Ele fez uma cara de choro, mas logo abriu um sorriso de canto de boca.
-Quer saber...-disse a ele o puxando pelo braço -vamos sim.
Eu de alguma forma me sentiria melhor se o levasse à praia.
No primeiro passo que demos para fora de casa, ouvi uma trovoada. Começou a chuviscar. Me virei para ele, que estava um pouco incrédulo, e fiz uma cara de quem chupou limão.
Nossa manhã se resumiu em filmes e séries. Sentados em cima de um colchão velho coberto com um edredom macio e uma pilha de travesseiros, no chão. Em cima da minha cômoda estava cheio de papéis de doces e refrigerantes. Comíamos dois potes grandes de pipoca doce, enquanto assistíamos a um filme de ficção científica. Ele ainda não havia reparado no meu quadro, e eu ainda não tinha contando para ele sobre o ocorrido.
-Gabriel...-Disse á ele roubando um pouco de sua pipoca.-Voce acredita em sereias?
Ele riu um pouco da minha pergunta fora de hora.
-Isso não existe. -Ele riu ainda mais, roubando um pouco de minha pipoca. Gabriel estava descontraído, mas senti uma preocupação vinda dele.
Eu me senti um pouco infantil por levar a aparição dela para o irreal demais. Ela poderia ser alguma garota que passava por ali naquela hora, e ter saído rápido. Bom, eu desconfiava tanto pois ela tinha um cheiro refrescante de algas marinhas, e tinha um cabelo tão sedoso e tão longo que era quase inacreditável. Vá, me deixe viajar.
-É que... eu vi uma menina estranha. -Eu disse, deitando com a cabeça em cima da coxa dele.
-Tem muita menina estranha por aqui.- Gabriel devolveu seus óculos pretos aos olhos, já que haviam caído em seu nariz.
Percebi que referiu-se a Luiza, da nossa classe. A menina tinha cabelos descoloridos vibrantes e um nariz tão pontudo quanto as suas enormes unhas do pé. Ela ria de todo mundo, não era um exemplo para ninguém, se achava a maioral mas não conseguia nem falar direito com um adulto sem gaguejar.

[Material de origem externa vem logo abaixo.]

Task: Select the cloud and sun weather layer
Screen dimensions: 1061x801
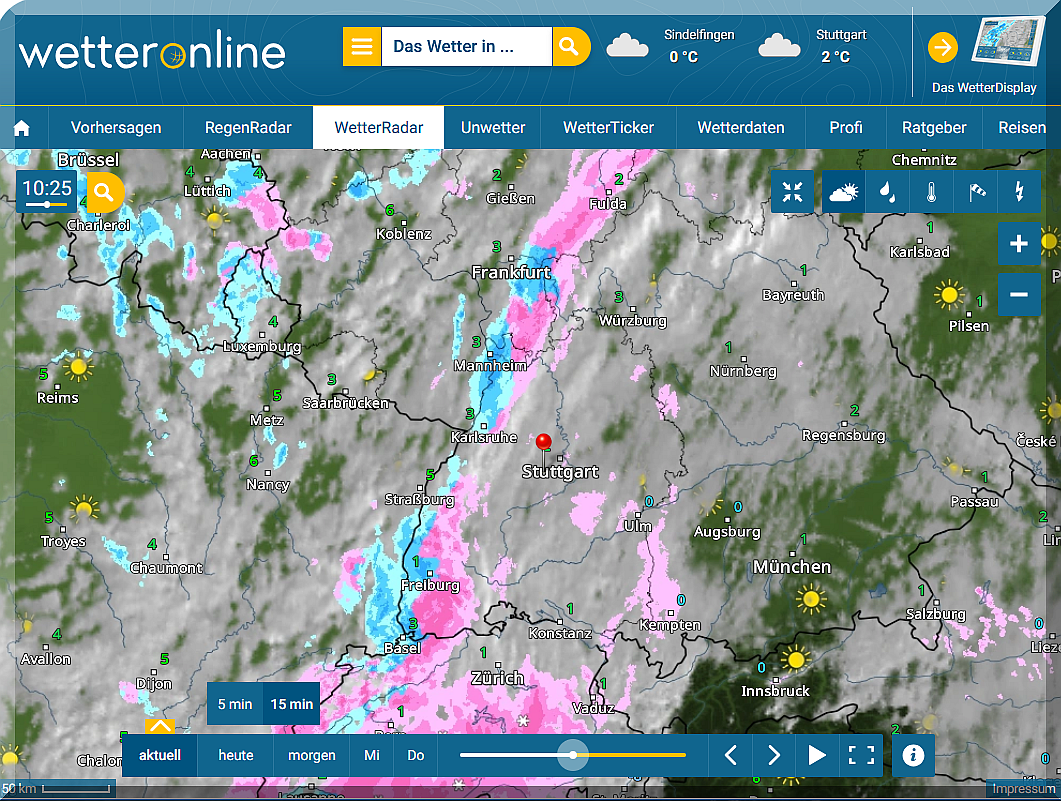Action: (x=845, y=191)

Respirei fundo, levantei-me e pausei o filme.
-Não era como Luiza Albuquerque, era...
-Eu falava de você. -Gabriel começou a rir.
-Leve a sério!
Gabriel parou, me encarou, e eu disse o que havia acontecido. Ele no mesmo momento disse:
-Marina, está se drogando tão nova?
Eu havia me irritado um pouco com ele, mas deixei para lá, despausei o filme e continuamos assistindo.

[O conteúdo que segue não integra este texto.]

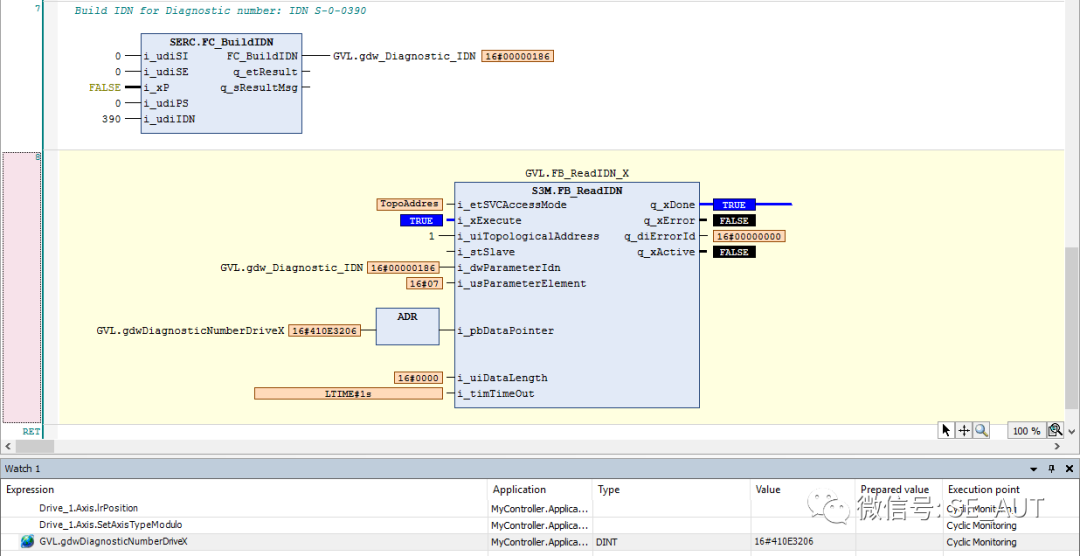This screenshot has height=556, width=1080.
Task: Select the arrow pointer tool
Action: pyautogui.click(x=946, y=430)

Um pouco perto do começo da tarde, Gabriel teve que voltar para a casa porque tinha que dar banho em seu cachorro vira-lata que achara na rua à umas semanas. O cão era preto com manchas brancas do focinho ao rabo. ele parecia um gambá enorme.
Antes de sair da minha casa, Gabriel tirou de seu bolso um saco cheio de balas, as maiores que já vi, com cor verde e jogou para mim. O material da embalagem era reluzente e um pouco colorido. Na embalagem estava escrito com uma letra bem ilegível, Escamas.
Ele pareceu um pouco sério. Carregou meu guarda-chuva azul na mão esquerda e seguiu para a sua casa, que ficava a duas ruas da minha.